Filmmaker Bobbie Jo Hart follows the troupe through a busy touring and rehearsal schedule, zeroing in on appealing dancers who tell moving personal stories of finding a home in the company. Artistic director Tory Dobrin retraces Trockadero’s beginnings in downtown drag and the rambunctious gay liberation movement. He and dance critics, such as The New Yorker’s Joan Acocella, make the case for the company as more than purveyors of gaudy camp but also as comprising sophisticated dancers of real distinction. One wonders how Trockadero’s send-ups of high culture will endure in a world where high culture disappears a little every day, but the corps seems to be doing fine, playing to a huge following in Tokyo and sold-out houses in London. Tellingly, a once adult affair now numbers kids among its biggest fans.

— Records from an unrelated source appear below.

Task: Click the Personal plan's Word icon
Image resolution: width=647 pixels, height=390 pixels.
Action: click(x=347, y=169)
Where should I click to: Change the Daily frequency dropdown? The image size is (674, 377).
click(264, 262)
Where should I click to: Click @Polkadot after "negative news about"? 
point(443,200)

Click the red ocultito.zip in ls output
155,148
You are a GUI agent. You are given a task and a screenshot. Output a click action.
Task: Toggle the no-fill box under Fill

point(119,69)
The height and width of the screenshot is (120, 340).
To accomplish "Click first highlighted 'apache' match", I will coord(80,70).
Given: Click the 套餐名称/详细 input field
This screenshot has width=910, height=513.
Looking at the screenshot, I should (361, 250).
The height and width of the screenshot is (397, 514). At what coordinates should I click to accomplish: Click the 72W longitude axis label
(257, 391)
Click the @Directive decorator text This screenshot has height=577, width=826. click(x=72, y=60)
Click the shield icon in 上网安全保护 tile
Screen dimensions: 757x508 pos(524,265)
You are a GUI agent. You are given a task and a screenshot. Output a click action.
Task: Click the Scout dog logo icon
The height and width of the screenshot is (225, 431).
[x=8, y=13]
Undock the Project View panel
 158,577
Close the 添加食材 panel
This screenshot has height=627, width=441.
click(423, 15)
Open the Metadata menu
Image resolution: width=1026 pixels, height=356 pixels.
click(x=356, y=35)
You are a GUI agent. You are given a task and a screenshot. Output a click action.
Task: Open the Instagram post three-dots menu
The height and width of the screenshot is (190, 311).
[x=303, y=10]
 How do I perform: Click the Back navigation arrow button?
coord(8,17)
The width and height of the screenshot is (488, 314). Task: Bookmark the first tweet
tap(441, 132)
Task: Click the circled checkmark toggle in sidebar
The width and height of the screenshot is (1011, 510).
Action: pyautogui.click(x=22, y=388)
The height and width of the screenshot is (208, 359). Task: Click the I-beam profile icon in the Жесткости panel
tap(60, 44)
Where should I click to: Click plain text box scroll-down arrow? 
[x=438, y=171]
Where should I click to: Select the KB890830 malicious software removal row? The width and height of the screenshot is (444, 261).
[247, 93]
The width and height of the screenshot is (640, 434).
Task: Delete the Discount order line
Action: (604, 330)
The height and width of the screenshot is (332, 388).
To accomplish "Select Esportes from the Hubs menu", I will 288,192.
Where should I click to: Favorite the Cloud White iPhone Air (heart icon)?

Hart is a documentary one-woman band who directed, co-produced, and shot much of the film herself. Making a movie this way offers advantages in keeping the focus tight (and saving money), but here the sole-proprietor approach may show its limits. While Rebels’s camerawork nicely captures a few spontaneous moments between dancers, a dance film of this ambition calls for lighter, more artful cinematography to ignite the material and add a touch of magic.